The following section contains the legacy class-based approach. Skip to the next section for the modern configuration.

As discussed in [Purchases and Subscription Status](/docs/sdk/guides/advanced-configuration), this `PurchaseController` is responsible for handling the subscription-related logic. Take a few moments to look through the code to understand how it does this.

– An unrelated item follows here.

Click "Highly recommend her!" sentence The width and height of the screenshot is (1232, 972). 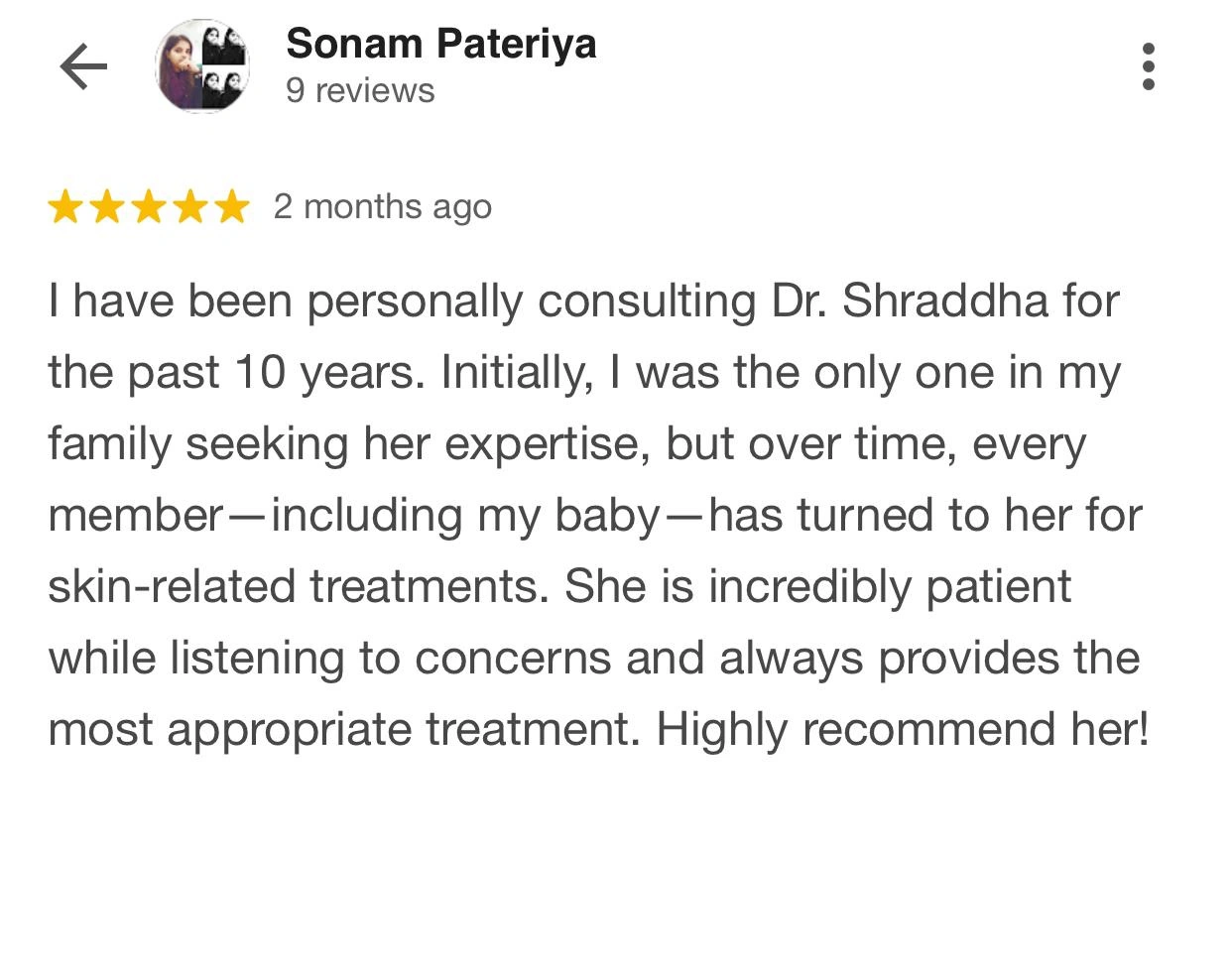(902, 729)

### 2\. Configure Superwall

Initialize an instance of `RCPurchaseController` and pass it in to `Superwall.configure(apiKey:purchaseController)`:

:::ios
```swift
let purchaseController = RCPurchaseController()

Superwall.configure(
  apiKey: "MY_API_KEY",
  purchaseController: purchaseController
)
```
:::

### 3\. Sync the subscription status

Then, call `purchaseController.syncSubscriptionStatus()` to keep Superwall's subscription status up to date with RevenueCat.

That's it! Check out our sample app for working examples:

:::ios
* [iOS](https://github.com/superwall/Superwall-iOS/tree/master/Examples/Advanced)
:::

## Using PurchasesAreCompletedBy

If you're using RevenueCat's [PurchasesAreCompletedBy](https://www.revenuecat.com/docs/migrating-to-revenuecat/sdk-or-not/finishing-transactions), you don't need to create a purchase controller. Register your placements, present a paywall — and Superwall will take care of completing any purchase the user starts. However, there are a few things to note if you use this setup:

1. Here, you aren't using RevenueCat's [entitlements](https://www.revenuecat.com/docs/getting-started/entitlements#entitlements) as a source of truth. If your app is multiplatform, you'll need to consider how to link up pro features or purchased products for users.
2. If you require custom logic when purchases occur, then you'll want to add a purchase controller. In that case, Superwall handles purchasing flows and RevenueCat will still observe transactions to power their analytics and charts.
3. Be sure that user identifiers are set the same way across Superwall and RevenueCat.

:::ios
Example:

```swift
Superwall.configure(apiKey: "superwall_public_key")
Superwall.shared.identify(userId: user.identifier)
Purchases.configure(with:
  .builder(withAPIKey: "revcat_public_key")
  .with(purchasesAreCompletedBy: .myApp, storeKitVersion: .storeKit1/.storeKit2)
  .with(appUserID: user.identifier)
  .build()
)
```
:::

For more information on observer mode, visit [RevenueCat's docs](https://www.revenuecat.com/docs/migrating-to-revenuecat/sdk-or-not/finishing-transactions).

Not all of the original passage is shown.